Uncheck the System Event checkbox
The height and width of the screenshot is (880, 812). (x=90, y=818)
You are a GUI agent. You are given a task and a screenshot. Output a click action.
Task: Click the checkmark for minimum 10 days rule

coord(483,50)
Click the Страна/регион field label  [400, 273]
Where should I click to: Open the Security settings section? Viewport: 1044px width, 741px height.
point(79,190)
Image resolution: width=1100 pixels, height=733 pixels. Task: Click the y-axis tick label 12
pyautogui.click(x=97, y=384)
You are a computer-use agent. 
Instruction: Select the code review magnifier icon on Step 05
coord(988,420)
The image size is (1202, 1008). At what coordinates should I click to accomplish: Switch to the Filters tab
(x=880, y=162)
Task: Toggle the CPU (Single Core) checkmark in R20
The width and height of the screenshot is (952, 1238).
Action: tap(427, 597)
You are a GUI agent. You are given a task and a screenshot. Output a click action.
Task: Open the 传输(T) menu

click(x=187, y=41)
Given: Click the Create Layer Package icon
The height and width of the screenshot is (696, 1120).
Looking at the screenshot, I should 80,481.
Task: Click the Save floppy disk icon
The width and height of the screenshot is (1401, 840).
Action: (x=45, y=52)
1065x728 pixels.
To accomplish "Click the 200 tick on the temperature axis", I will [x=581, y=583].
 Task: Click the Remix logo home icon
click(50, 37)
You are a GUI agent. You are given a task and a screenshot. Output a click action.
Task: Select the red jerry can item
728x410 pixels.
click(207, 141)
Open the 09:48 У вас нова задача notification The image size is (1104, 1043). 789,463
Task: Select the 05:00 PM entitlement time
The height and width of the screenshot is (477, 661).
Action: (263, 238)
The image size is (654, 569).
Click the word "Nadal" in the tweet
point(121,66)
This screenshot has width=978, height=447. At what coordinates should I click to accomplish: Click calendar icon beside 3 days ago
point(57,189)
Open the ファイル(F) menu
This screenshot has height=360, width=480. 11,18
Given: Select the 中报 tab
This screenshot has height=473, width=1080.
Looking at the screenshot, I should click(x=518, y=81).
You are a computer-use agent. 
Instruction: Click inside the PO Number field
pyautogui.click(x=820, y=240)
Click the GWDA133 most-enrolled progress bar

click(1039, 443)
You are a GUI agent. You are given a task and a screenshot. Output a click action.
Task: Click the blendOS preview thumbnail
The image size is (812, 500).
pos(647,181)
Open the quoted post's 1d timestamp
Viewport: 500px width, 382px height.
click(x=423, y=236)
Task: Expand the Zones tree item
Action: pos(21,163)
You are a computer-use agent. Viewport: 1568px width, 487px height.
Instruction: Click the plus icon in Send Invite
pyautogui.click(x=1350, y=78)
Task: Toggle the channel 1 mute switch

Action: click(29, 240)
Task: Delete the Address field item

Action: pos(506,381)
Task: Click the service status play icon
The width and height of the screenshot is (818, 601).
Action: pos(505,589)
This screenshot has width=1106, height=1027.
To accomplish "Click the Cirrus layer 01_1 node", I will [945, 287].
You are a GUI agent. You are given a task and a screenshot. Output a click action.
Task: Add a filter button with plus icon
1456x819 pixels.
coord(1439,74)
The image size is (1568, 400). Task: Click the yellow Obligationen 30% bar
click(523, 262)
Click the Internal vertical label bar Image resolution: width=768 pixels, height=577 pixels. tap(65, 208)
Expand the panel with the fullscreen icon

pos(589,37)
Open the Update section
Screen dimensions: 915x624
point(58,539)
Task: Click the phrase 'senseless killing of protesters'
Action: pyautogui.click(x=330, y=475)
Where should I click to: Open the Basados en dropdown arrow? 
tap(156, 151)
--------
▶ **TASK STATEMENT**: Reproduce every one of the items above verbatim, without changing a single character.

▶ **COMPLETED EXERCISE**:
Uncheck the System Event checkbox
The height and width of the screenshot is (880, 812). (x=90, y=818)
You are a GUI agent. You are given a task and a screenshot. Output a click action.
Task: Click the checkmark for minimum 10 days rule

coord(483,50)
Click the Страна/регион field label  [400, 273]
Where should I click to: Open the Security settings section? Viewport: 1044px width, 741px height.
point(79,190)
Image resolution: width=1100 pixels, height=733 pixels. Task: Click the y-axis tick label 12
pyautogui.click(x=97, y=384)
You are a computer-use agent. 
Instruction: Select the code review magnifier icon on Step 05
coord(988,420)
The image size is (1202, 1008). At what coordinates should I click to accomplish: Switch to the Filters tab
(x=880, y=162)
Task: Toggle the CPU (Single Core) checkmark in R20
The width and height of the screenshot is (952, 1238).
Action: tap(427, 597)
You are a GUI agent. You are given a task and a screenshot. Output a click action.
Task: Open the 传输(T) menu

click(x=187, y=41)
Given: Click the Create Layer Package icon
The height and width of the screenshot is (696, 1120).
Looking at the screenshot, I should 80,481.
Task: Click the Save floppy disk icon
The width and height of the screenshot is (1401, 840).
Action: (x=45, y=52)
1065x728 pixels.
To accomplish "Click the 200 tick on the temperature axis", I will [x=581, y=583].
 Task: Click the Remix logo home icon
click(50, 37)
You are a GUI agent. You are given a task and a screenshot. Output a click action.
Task: Select the red jerry can item
728x410 pixels.
click(207, 141)
Open the 09:48 У вас нова задача notification The image size is (1104, 1043). 789,463
Task: Select the 05:00 PM entitlement time
The height and width of the screenshot is (477, 661).
Action: (263, 238)
The image size is (654, 569).
Click the word "Nadal" in the tweet
point(121,66)
This screenshot has width=978, height=447. At what coordinates should I click to accomplish: Click calendar icon beside 3 days ago
point(57,189)
Open the ファイル(F) menu
This screenshot has height=360, width=480. 11,18
Given: Select the 中报 tab
This screenshot has height=473, width=1080.
Looking at the screenshot, I should click(x=518, y=81).
You are a computer-use agent. 
Instruction: Click inside the PO Number field
pyautogui.click(x=820, y=240)
Click the GWDA133 most-enrolled progress bar

click(1039, 443)
You are a GUI agent. You are given a task and a screenshot. Output a click action.
Task: Click the blendOS preview thumbnail
The image size is (812, 500).
pos(647,181)
Open the quoted post's 1d timestamp
Viewport: 500px width, 382px height.
click(x=423, y=236)
Task: Expand the Zones tree item
Action: pos(21,163)
You are a computer-use agent. Viewport: 1568px width, 487px height.
Instruction: Click the plus icon in Send Invite
pyautogui.click(x=1350, y=78)
Task: Toggle the channel 1 mute switch

Action: click(29, 240)
Task: Delete the Address field item

Action: pos(506,381)
Task: Click the service status play icon
The width and height of the screenshot is (818, 601).
Action: pos(505,589)
This screenshot has width=1106, height=1027.
To accomplish "Click the Cirrus layer 01_1 node", I will [945, 287].
You are a GUI agent. You are given a task and a screenshot. Output a click action.
Task: Add a filter button with plus icon
1456x819 pixels.
coord(1439,74)
The image size is (1568, 400). Task: Click the yellow Obligationen 30% bar
click(523, 262)
Click the Internal vertical label bar Image resolution: width=768 pixels, height=577 pixels. tap(65, 208)
Expand the panel with the fullscreen icon

pos(589,37)
Open the Update section
Screen dimensions: 915x624
point(58,539)
Task: Click the phrase 'senseless killing of protesters'
Action: pyautogui.click(x=330, y=475)
Where should I click to: Open the Basados en dropdown arrow? 
tap(156, 151)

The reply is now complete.